**Work required:** Restate each record below word for word, skipping images.

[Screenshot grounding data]
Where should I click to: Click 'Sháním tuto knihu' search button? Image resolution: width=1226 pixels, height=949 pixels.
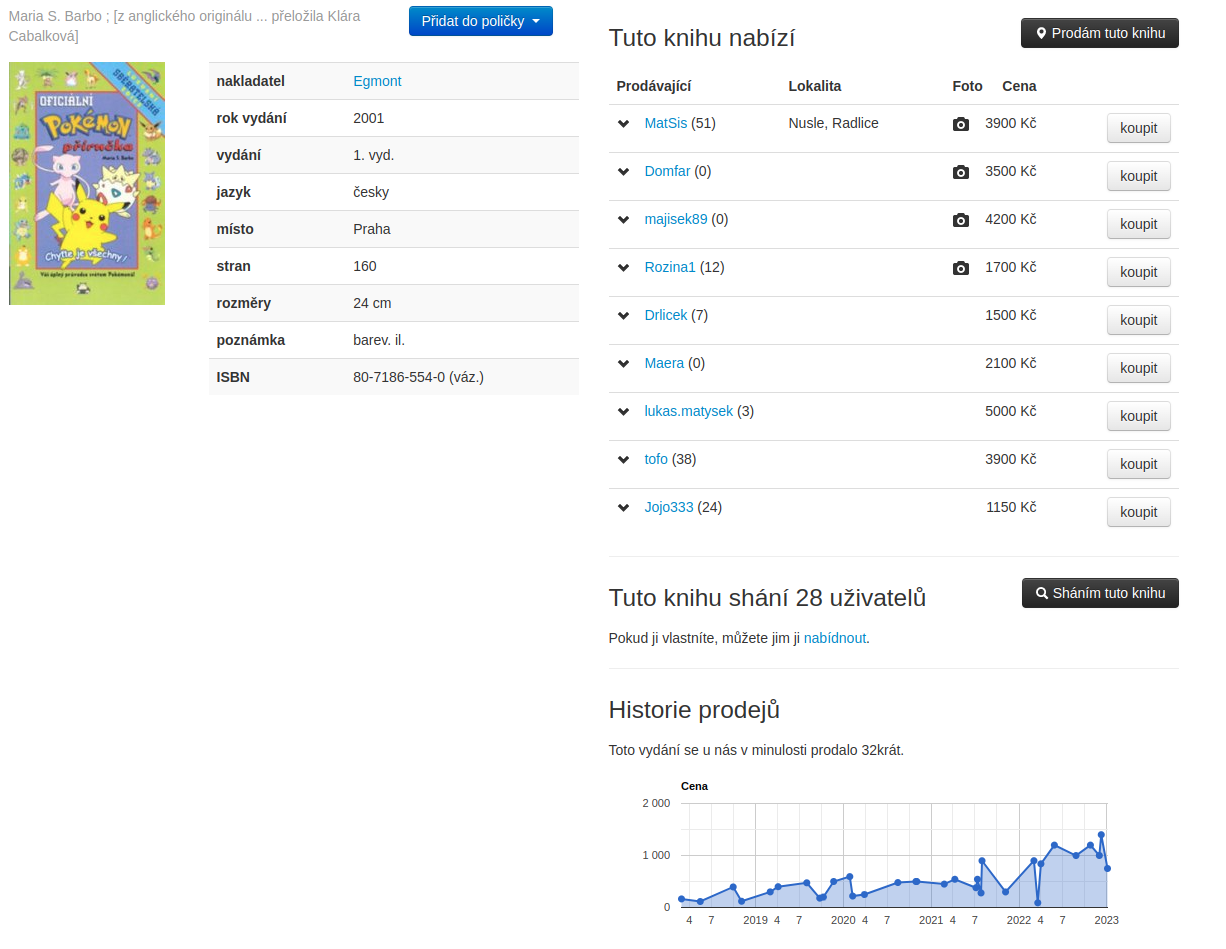1099,593
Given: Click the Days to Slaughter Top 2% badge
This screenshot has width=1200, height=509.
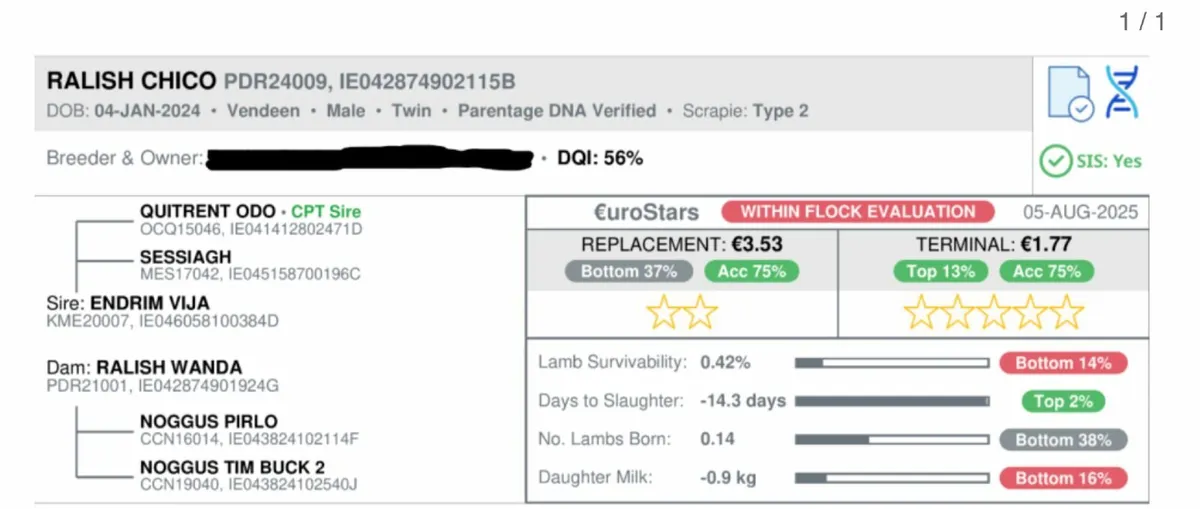Looking at the screenshot, I should pyautogui.click(x=1063, y=401).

**Result of this exercise:**
Where should I click to: Click 'Sháním tuto knihu' search button? Image resolution: width=1226 pixels, height=949 pixels.
1099,593
Given: Click the Days to Slaughter Top 2% badge
This screenshot has width=1200, height=509.
Looking at the screenshot, I should pyautogui.click(x=1063, y=401).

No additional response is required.